26 Jun 2020Submitted to British Journal of Clinical Pharmacology
27 Jun 2020Assigned to Editor
27 Jun 2020Submission Checks Completed

Abstract

Aims: The storm-like nature of the health crises caused by COVID-19 has led to unconventional clinical trial practices such as the relaxation of exclusion criteria. The question remains: how can we conduct diverse trials without exposing sub-groups of populations to potentially higher drug exposure levels? The aim of this study was to build an extensive knowledge-base of the effect of intrinsic and extrinsic factors on the disposition of several repurposed COVID-19 drugs. Methods: Verified physiologically‐based pharmacokinetic (PBPK) models were used study the effect of COVID-19 drugs PK in geriatric patients, race, organ impairment, DDI risks, disease-drug interaction for repurposed COVID-19 drugs.
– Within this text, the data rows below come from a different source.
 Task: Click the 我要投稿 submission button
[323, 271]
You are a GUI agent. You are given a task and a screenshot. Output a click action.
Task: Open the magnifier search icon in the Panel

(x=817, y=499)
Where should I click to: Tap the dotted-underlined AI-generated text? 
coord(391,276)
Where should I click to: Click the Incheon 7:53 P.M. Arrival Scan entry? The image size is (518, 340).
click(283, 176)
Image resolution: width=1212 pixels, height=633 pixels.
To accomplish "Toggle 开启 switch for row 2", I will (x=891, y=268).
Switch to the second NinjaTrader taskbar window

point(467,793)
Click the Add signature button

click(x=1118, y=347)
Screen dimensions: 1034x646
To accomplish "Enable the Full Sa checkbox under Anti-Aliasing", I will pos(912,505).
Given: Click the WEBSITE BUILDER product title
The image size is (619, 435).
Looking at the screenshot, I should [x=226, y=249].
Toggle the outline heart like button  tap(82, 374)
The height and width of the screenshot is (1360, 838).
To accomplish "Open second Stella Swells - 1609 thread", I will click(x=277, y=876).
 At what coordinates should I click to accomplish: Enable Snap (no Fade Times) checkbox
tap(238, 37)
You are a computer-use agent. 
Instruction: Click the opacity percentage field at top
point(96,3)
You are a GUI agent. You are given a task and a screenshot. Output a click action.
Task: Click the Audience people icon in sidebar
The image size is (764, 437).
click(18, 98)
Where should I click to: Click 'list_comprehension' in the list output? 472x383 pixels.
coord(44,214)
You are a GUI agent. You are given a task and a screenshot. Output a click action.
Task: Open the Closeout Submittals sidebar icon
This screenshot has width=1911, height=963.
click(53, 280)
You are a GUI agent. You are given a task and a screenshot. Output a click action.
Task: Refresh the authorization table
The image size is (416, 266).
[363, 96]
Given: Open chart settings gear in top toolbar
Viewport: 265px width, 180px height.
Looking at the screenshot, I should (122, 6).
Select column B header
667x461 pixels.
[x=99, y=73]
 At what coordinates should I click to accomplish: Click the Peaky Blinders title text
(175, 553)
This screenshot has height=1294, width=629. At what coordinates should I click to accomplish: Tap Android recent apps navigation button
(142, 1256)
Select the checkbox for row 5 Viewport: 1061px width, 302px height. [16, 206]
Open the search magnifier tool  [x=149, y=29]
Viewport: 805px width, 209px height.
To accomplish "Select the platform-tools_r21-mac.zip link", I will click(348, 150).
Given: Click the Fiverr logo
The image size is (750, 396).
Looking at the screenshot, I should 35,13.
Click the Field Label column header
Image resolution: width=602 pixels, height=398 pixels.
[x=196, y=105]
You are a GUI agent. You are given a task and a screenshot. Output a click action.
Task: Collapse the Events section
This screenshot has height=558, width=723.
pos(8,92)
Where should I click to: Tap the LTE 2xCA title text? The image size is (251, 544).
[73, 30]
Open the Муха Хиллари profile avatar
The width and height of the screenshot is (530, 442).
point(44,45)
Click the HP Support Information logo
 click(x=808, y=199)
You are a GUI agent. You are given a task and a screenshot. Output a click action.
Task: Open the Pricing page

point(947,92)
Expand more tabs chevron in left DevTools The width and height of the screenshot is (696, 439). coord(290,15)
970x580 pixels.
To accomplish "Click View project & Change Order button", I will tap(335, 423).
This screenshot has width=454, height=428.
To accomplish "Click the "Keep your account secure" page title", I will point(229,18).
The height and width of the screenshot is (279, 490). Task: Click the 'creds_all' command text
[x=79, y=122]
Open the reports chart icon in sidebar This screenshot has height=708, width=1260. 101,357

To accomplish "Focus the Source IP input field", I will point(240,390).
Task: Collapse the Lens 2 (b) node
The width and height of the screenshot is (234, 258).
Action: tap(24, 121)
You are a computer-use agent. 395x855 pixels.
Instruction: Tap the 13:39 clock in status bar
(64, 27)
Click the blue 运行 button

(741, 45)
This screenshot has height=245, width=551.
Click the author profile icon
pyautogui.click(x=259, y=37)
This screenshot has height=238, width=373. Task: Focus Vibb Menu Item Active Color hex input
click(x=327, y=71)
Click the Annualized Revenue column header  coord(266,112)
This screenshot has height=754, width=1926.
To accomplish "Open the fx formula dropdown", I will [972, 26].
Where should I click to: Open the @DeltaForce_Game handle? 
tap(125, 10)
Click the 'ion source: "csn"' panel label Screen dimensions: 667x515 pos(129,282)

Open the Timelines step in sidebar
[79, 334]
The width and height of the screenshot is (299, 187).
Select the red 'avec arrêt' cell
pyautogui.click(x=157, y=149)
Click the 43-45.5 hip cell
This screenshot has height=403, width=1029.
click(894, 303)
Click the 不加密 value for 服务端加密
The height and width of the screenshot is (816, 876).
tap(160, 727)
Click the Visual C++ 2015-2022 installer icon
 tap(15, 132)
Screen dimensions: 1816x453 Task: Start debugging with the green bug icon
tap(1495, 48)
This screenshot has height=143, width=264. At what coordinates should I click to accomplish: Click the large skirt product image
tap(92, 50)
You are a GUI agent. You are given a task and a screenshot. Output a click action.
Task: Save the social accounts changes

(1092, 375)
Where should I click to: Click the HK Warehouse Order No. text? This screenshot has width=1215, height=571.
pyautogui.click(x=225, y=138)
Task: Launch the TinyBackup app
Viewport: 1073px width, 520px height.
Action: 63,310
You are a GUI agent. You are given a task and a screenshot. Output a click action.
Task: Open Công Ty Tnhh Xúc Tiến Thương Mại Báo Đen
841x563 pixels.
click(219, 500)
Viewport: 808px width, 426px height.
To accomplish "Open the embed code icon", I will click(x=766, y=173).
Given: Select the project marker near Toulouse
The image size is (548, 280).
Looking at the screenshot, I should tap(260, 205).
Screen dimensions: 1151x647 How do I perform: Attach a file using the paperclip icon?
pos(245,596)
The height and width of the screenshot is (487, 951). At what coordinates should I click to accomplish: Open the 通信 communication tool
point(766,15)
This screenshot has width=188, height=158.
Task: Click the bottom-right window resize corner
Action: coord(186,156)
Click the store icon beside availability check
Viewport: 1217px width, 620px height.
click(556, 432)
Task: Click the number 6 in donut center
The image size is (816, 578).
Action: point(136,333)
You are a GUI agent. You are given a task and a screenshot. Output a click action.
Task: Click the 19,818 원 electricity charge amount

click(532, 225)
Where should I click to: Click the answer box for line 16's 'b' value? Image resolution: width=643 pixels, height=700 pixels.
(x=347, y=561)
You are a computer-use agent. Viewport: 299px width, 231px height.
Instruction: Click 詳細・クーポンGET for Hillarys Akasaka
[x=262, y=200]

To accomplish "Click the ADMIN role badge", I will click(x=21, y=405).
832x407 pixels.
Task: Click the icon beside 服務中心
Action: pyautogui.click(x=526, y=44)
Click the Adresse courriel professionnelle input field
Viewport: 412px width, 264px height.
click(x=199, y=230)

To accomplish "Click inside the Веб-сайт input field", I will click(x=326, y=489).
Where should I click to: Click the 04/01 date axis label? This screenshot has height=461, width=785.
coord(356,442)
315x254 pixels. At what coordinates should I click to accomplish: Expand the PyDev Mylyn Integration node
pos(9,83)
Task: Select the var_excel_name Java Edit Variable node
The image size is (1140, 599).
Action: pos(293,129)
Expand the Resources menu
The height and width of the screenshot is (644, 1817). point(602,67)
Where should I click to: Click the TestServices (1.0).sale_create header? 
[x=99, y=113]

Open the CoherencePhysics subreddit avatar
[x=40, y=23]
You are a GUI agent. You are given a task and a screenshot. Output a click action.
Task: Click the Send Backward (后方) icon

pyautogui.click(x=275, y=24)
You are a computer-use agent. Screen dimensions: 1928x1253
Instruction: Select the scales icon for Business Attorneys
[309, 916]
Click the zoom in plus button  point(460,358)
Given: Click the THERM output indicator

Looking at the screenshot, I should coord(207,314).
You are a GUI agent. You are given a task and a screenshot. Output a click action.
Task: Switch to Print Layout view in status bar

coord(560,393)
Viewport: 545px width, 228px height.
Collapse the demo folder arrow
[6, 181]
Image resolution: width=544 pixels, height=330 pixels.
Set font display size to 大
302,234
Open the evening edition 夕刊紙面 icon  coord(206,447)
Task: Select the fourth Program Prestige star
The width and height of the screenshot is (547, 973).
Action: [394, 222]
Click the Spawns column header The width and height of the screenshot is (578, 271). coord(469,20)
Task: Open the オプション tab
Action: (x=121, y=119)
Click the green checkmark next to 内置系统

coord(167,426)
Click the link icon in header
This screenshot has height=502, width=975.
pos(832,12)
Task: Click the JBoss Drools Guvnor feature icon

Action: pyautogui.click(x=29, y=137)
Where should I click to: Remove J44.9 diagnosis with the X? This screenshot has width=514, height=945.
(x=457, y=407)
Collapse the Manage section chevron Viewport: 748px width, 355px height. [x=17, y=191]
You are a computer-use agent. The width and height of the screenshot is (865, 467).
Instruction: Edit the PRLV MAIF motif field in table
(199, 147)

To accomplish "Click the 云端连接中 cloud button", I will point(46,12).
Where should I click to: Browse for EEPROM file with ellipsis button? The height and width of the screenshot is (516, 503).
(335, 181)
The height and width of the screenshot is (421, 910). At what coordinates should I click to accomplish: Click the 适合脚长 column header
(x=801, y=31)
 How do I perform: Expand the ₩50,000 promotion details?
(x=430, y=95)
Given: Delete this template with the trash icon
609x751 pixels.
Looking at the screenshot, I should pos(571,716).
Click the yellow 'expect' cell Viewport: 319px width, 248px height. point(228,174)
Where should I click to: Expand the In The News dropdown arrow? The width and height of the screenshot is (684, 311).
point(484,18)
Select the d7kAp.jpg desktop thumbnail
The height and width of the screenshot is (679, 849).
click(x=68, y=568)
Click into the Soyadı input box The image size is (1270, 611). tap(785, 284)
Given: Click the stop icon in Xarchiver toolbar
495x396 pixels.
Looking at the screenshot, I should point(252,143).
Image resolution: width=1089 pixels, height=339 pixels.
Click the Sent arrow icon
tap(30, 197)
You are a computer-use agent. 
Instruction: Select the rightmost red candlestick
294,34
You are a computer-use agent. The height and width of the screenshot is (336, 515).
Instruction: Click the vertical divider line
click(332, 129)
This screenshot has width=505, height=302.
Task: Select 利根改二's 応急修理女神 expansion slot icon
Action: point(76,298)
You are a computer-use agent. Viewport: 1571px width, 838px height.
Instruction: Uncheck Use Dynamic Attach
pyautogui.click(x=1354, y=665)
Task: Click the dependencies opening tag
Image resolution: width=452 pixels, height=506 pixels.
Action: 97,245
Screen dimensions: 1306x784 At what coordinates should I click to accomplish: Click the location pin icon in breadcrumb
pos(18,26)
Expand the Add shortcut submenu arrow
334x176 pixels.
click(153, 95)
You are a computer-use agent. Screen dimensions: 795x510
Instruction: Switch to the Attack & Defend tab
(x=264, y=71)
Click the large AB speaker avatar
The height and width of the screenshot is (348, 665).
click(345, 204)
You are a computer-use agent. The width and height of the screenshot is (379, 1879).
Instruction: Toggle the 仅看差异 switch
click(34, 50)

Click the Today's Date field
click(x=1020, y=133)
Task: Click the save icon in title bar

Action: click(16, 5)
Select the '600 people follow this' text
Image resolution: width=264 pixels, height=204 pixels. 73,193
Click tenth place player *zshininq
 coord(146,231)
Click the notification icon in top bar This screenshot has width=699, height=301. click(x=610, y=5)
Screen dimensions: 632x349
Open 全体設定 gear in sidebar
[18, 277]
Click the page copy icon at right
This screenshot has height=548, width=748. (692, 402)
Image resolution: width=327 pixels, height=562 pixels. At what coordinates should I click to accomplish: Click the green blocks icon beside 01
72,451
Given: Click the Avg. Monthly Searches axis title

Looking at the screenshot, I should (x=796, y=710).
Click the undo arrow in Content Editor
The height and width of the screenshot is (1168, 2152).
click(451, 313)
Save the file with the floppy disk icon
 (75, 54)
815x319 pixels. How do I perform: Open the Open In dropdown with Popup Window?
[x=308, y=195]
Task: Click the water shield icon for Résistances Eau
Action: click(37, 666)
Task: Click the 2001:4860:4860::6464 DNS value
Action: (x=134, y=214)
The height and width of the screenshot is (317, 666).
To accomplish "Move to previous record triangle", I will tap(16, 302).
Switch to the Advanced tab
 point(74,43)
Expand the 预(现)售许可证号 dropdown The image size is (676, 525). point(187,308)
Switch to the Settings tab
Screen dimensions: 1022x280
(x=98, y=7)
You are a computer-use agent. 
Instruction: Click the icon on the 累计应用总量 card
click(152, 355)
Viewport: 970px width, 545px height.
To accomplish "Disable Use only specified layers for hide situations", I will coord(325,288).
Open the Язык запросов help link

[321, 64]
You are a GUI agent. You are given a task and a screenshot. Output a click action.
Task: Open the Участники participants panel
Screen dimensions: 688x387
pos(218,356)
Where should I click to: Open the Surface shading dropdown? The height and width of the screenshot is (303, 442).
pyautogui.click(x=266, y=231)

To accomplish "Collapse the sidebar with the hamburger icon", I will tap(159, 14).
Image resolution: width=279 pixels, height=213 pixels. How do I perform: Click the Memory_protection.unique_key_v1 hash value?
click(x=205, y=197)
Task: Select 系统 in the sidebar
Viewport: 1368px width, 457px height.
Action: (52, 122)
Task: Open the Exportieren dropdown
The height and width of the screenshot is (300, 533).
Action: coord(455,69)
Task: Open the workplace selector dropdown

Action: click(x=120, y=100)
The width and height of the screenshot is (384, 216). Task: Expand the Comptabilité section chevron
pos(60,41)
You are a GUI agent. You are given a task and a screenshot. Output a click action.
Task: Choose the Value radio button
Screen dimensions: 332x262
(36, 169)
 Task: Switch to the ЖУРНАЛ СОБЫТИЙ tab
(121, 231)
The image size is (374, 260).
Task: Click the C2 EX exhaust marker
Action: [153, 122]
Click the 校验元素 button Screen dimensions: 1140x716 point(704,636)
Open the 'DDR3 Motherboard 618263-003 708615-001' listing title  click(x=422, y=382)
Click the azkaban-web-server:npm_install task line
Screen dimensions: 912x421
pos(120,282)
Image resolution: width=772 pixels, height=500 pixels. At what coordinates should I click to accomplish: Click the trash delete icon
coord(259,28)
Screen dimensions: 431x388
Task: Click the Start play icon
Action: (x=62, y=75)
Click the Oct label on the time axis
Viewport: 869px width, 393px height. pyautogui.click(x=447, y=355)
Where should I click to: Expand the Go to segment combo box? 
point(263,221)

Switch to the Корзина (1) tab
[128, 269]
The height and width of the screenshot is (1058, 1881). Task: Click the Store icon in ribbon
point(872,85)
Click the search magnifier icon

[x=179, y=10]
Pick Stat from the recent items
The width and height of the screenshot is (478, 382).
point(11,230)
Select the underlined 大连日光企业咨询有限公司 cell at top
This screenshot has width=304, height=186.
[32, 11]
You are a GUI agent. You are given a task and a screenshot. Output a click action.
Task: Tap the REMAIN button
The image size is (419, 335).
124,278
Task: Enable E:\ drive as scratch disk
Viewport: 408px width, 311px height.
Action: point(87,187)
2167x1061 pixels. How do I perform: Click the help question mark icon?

Furthermore, these models were used to predict epithelial lining fluid (ELF) exposure which is relevant for COVID-19 patients by accounting for the interplay between cytokines and metabolic disposition. Results: The simulated PK profiles suggest no dose adjustments are required based on age and race for COVID-19 drugs; however, sometimes dose adjustments are warranted for patients exhibiting hepatic/renal impairment in addition to COVID-19 co-morbidity. PBPK model simulations suggest ELF exposure to attain a target concentration was adequate for most drugs except azithromycin, atazanavir and lopinavir/ritonavir. Conclusion: We demonstrate that systematically collated data on the ADME, human PK parameters, DDIs, and organ impairment has enabled verification of simulated plasma and lung tissue exposure of many repurposed COVID-19 drugs to justify broader recruitment criteria for patients. In addition, developed PBPK model helped to assess the correlation between target site exposure to relevant potency values from in vitro studies for SARS-CoV-2.